Two caveats sit over that package. First, online could not be meaningfully judged during the review period because matches were not available, and one menu section reportedly appeared locked. So any confident claim about multiplayer longevity, matchmaking quality, or netcode would be bluffing. Second, the reviewed PC version appears to be the game’s roughest edge. The broader impression is of a content-rich, carefully built project, but Unreal Engine 5 seems to give Milestone trouble here. The exact symptoms are less important than the result: performance inconsistencies undercut a racer that depends on responsiveness, clarity, and flow. In a slower game, technical wobble is annoying. In a racer built around split-second drift timing, it hits much harder.
That technical instability is also why Screamer feels just short of a full breakthrough. The design ambition is there. The moment-to-moment action is there. The confidence in its own weirdness is absolutely there. The polish is not always there, and that gap keeps showing.
Screamer is the kind of game critics and players are going to split on for all the obvious reasons. It asks a lot. It does not smooth out its sharp edges. It places a genuinely inventive arcade racing system inside a package that can be clumsy, overlong, and technically shaky. But the invention matters. Milestone did not just make another competent racer with neon paint. It built a driving-combat loop that feels distinct, skill-heavy, and alive.
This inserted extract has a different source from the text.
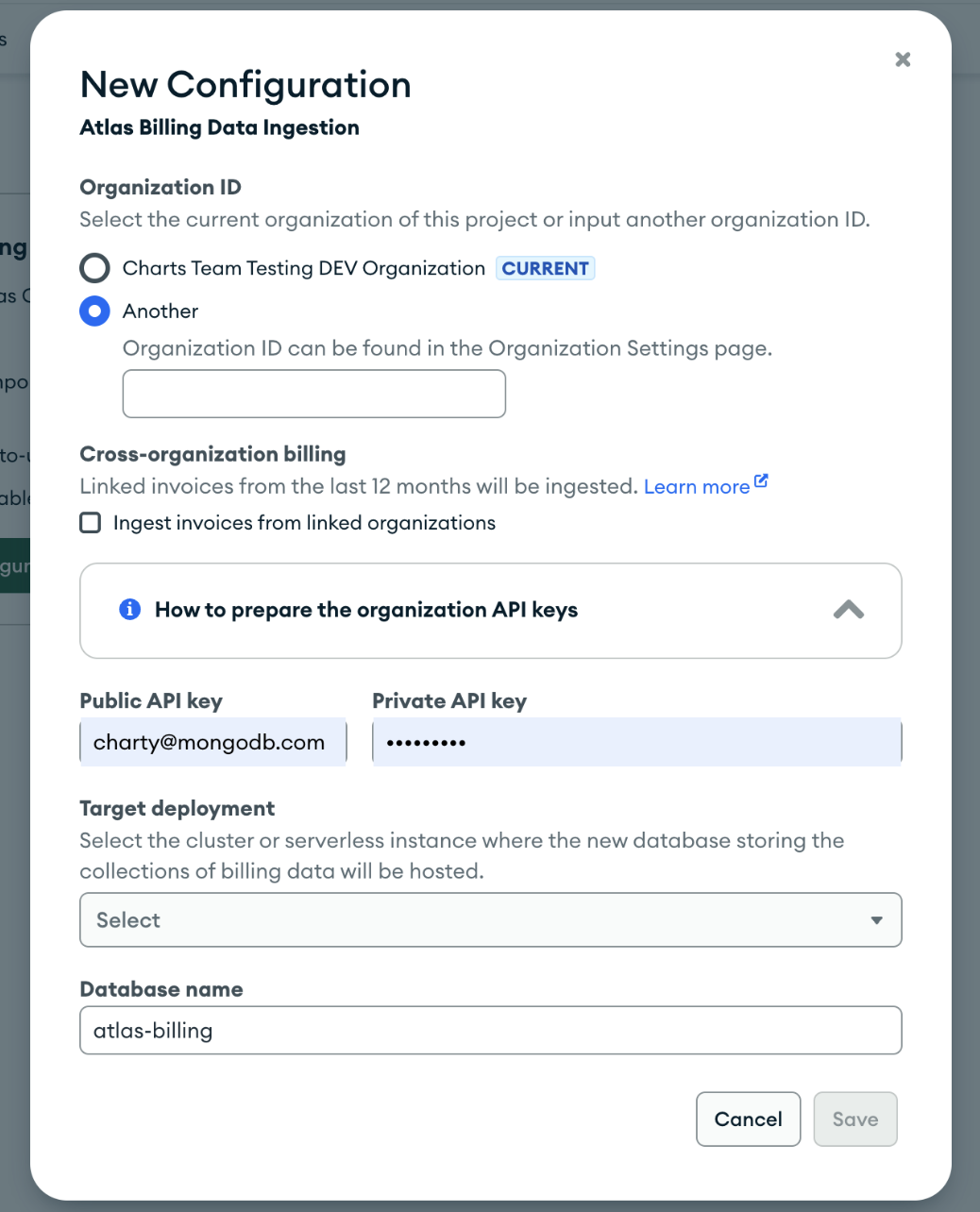
Task: Open the Target deployment Select dropdown
Action: point(491,920)
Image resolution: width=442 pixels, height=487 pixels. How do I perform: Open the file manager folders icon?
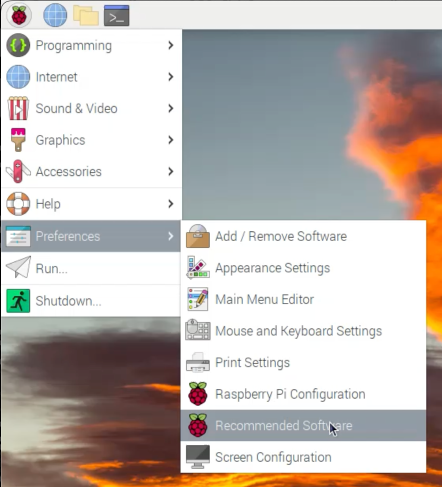pyautogui.click(x=86, y=15)
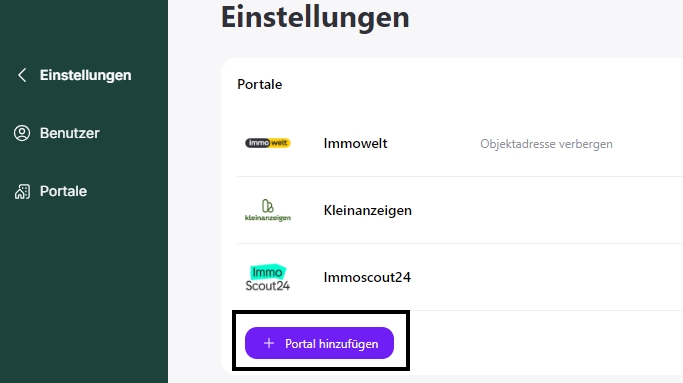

If all you want is a relaxed, pick-up-and-play arcade racer that stays out of your way, this is not that game. If you miss arcade racing that is willing to be a little difficult, a little unruly, and a little obsessed with its own mechanics, Screamer is easy to recommend despite the baggage. It is uneven, but it is uneven in interesting ways, and that is far better than being polished and forgettable.
FinalBoss verdict: 7.5/10. Screamer is Milestone’s boldest game in years, with one of the freshest control ideas the arcade racing genre has seen in a long time. The story mode and PC issues keep it from greatness, but the driving itself is strong enough to matter.